* start Given data *
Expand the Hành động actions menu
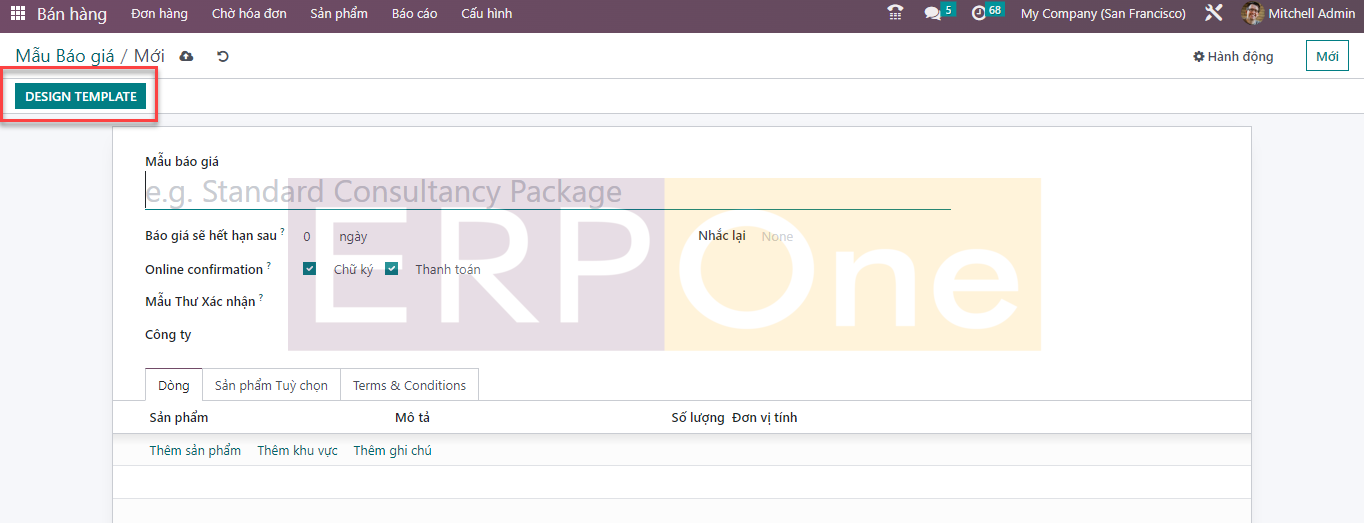Screen dimensions: 1364x523 tap(1233, 57)
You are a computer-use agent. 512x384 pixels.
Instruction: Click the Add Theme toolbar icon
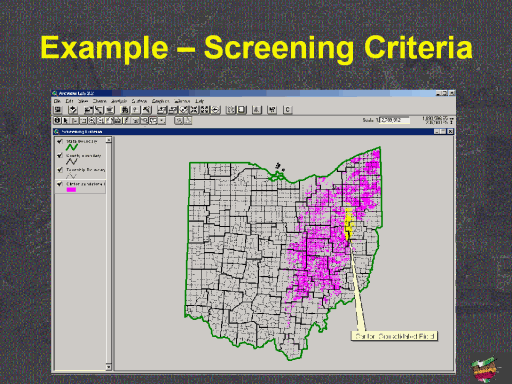point(73,110)
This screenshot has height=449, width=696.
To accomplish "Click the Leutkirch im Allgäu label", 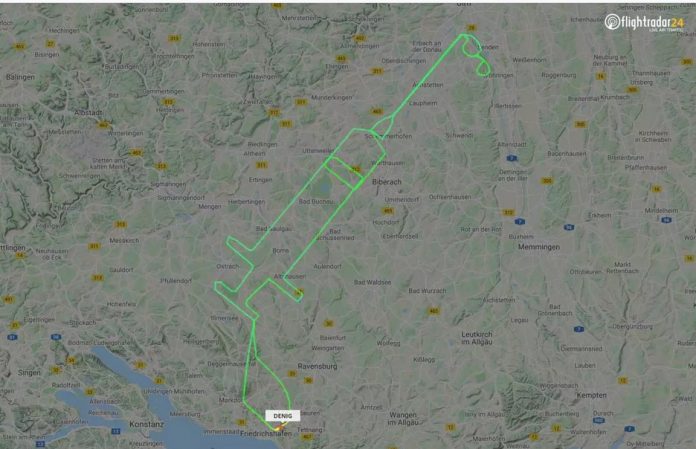I will [477, 338].
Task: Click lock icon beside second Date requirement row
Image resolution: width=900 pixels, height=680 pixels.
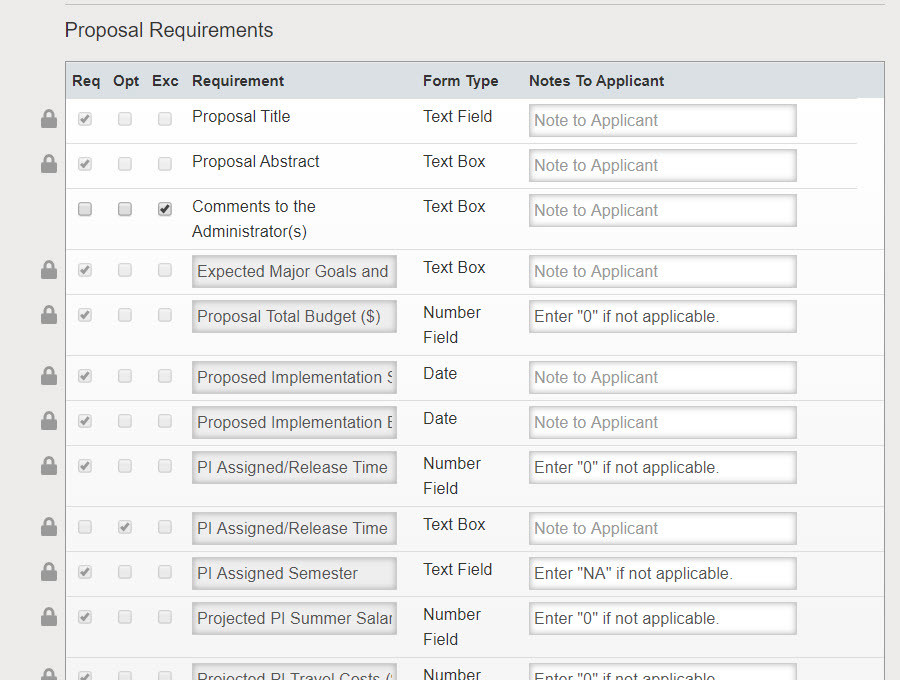Action: (x=49, y=421)
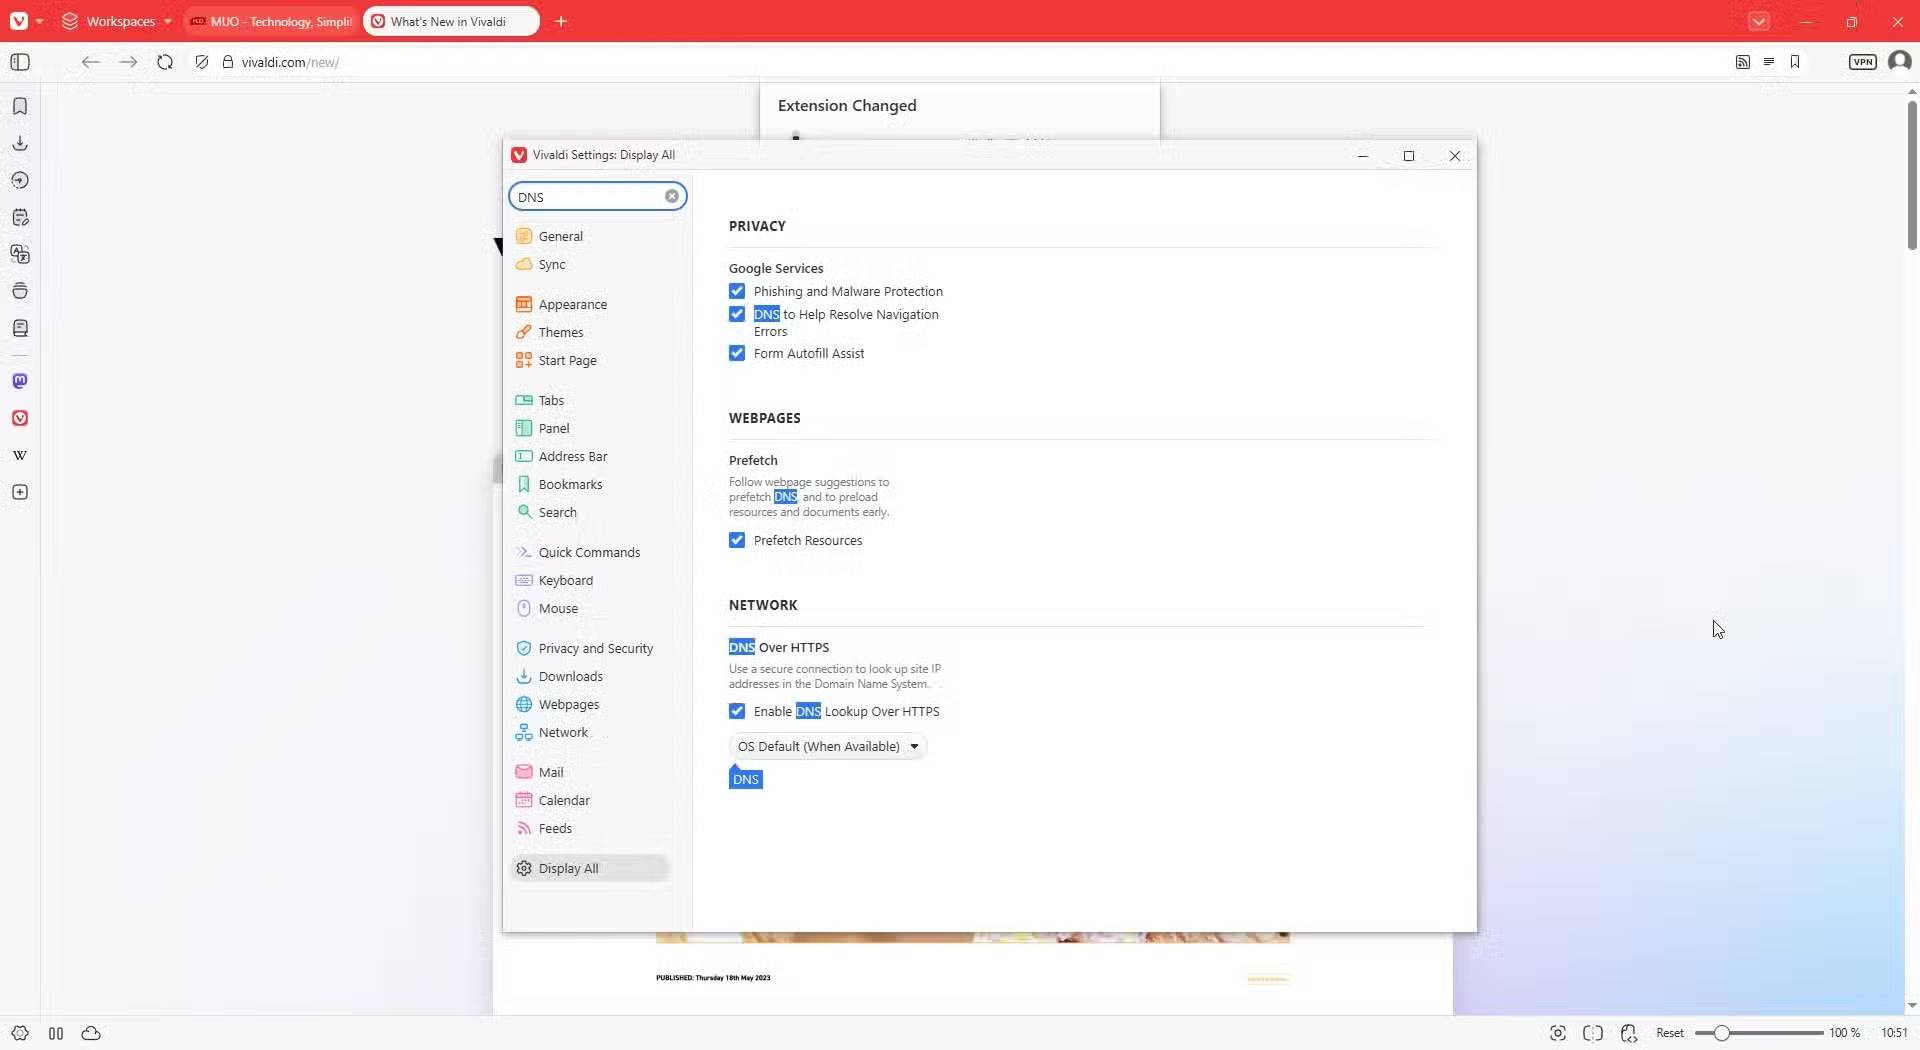Open the Vivaldi main menu

(19, 21)
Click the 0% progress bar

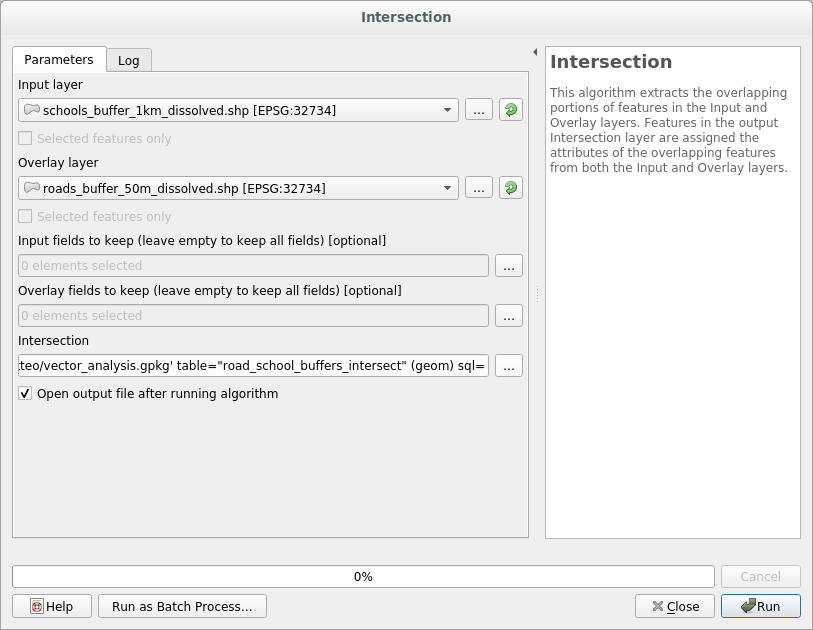pyautogui.click(x=363, y=577)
* end Given data *
**Task objective:** Pick out every line in the rows above that contains the string "width". Case counts.

**Result for this exercise:**
This screenshot has height=449, width=696.
Image resolution: width=900 pixels, height=680 pixels.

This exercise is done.